Fuchs’ dystrophy is caused by the loss of corneal endothelial cells. The cornea is the clear window on the front of the eye, and the endothelial cells are on the back surface of the cornea. Endothelial cells help keep the cornea clear by pumping out excess fluid. 

“We’re born with a given number of endothelial cells and gradually lose those cells over time as natural part of the aging process,” explains ophthalmologist Brian Armstrong, MD. “In Fuchs' dystrophy, these cells die off more rapidly than normal, leading to fluid buildup and corneal swelling.” 

It’s believed that genetic mutations in the corneal endothelial cells or surrounding tissue may contribute to their premature death, resulting in Fuchs’ dystrophy.

When too many cells die, and the endothelial cell density reaches a certain minimal threshold, fluid can build up in the cornea. The cornea thickens and becomes cloudy, causing vision to become blurry – like looking through a foggy bathroom mirror. 

“Fuchs' dystrophy is more common in women and tends to run in families,” says Dr. Armstrong. “If either of your parents has this condition, you have a 50% chance of developing it too.” 

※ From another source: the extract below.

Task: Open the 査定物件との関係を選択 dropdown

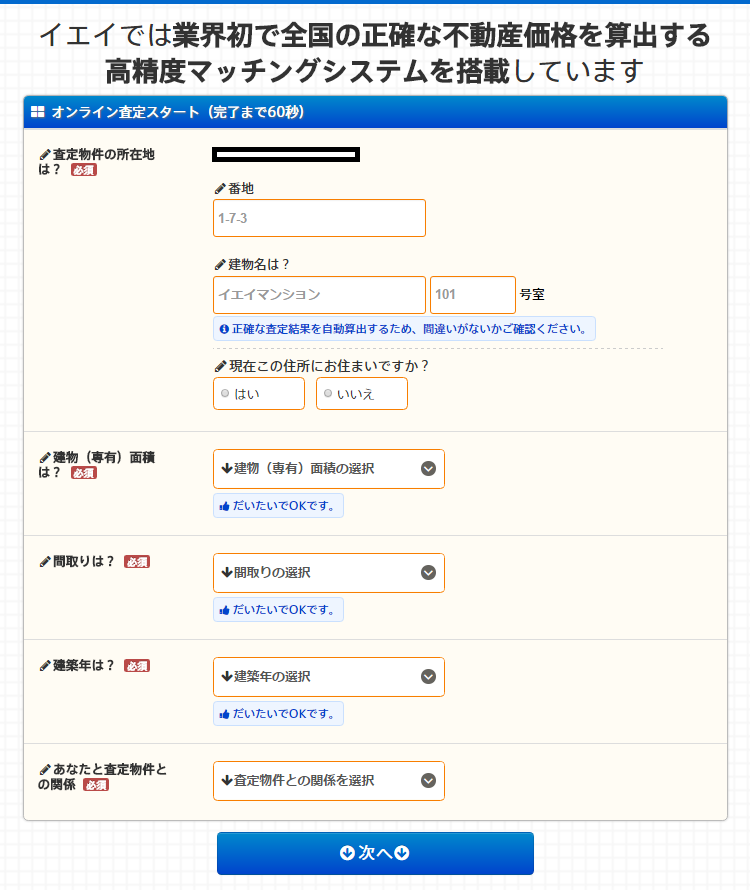Action: click(x=328, y=781)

Other risk factors for developing the disease include: 

• Age (symptoms usually appear later in life when a person reaches their 50s or 60s) 
• European descent 
• Diabetes (a possible risk factor)

While there's no way to prevent Fuchs' dystrophy, you can manage certain risk factors by: 

• Avoiding smoking.
• Eating a well-balanced diet with lots of leafy greens and colorful vegetables. 
• Protecting your eyes from UV light by wearing sunglasses.
• Getting regular eye check-ups.

What are the symptoms of Fuchs’ dystrophy?

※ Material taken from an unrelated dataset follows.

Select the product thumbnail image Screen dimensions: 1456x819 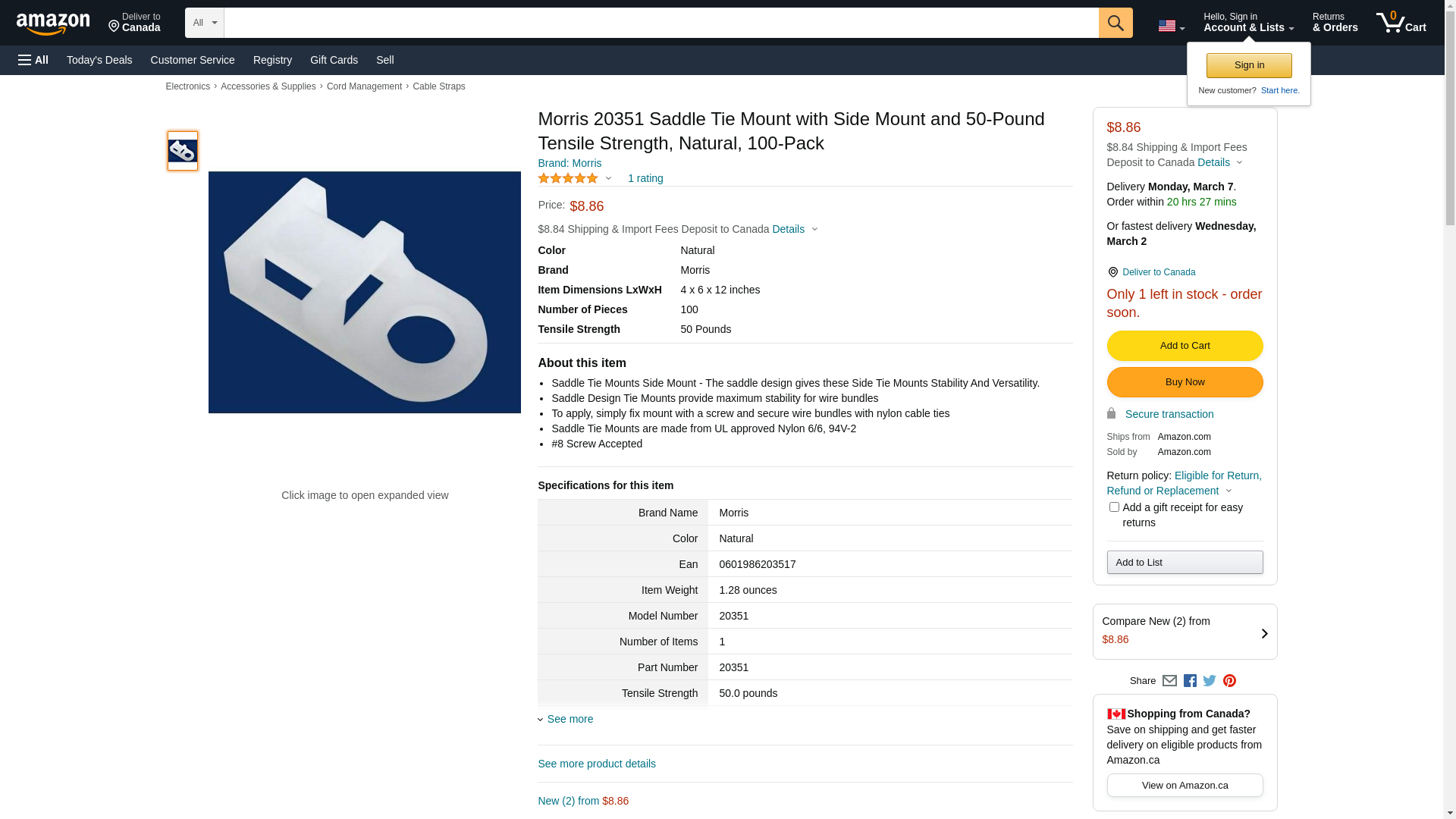[x=183, y=151]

In the early stages of Fuchs’ dystrophy, people often have no symptoms. As the disease progresses, people may notice blurry vision, especially in the morning. If the condition progresses, blurry vision may continue later into the day. A person may see glare and halos around lights. In later stages, a person may feel irritation in their eye or feel pain caused by blisters in the cornea. 

Onset of Fuchs’ dystrophy can vary, but symptoms typically become noticeable when a person reaches their 50s or 60s. In some patients, the condition remains mild, and symptoms never develop. Sometimes, routine eye surgery, like cataract surgery, can cause the disease to progress.

How is Fuchs’ dystrophy treated?

An eye doctor, usually an ophthalmologist or optometrist, diagnoses Fuchs' dystrophy through a comprehensive eye exam. They may use a slit lamp to look for specific changes in the cornea, measure corneal thickness, and count the endothelial cells via specialized imaging. 

Early treatments include saline eye drops or ointments to reduce corneal swelling. The salt in these saline drops can draw excess fluid out of the cornea.

“You should see a corneal specialist if you experience significant vision changes or discomfort,” says Dr. Armstrong. “Surgery is usually considered when vision is severely affected, and other treatments are no longer effective.” 

About 15% of people with Fuchs' dystrophy may eventually need surgery. Surgical options include:

• Descemet membrane endothelial keratoplasty: DMEK is a partial-thickness cornea transplant that replaces only the inner layer of the cornea with a thin sheet of healthy donor cells.
• Descemet stripping endothelial keratoplasty: DSEK is a partial-thickness cornea transplant that replaces a thicker layer of tissue than DMEK.
• Penetrating keratoplasty: This is a full-thickness cornea transplant used in more severe cases.

There are also newer, less invasive surgical procedures being developed and awaiting FDA approval.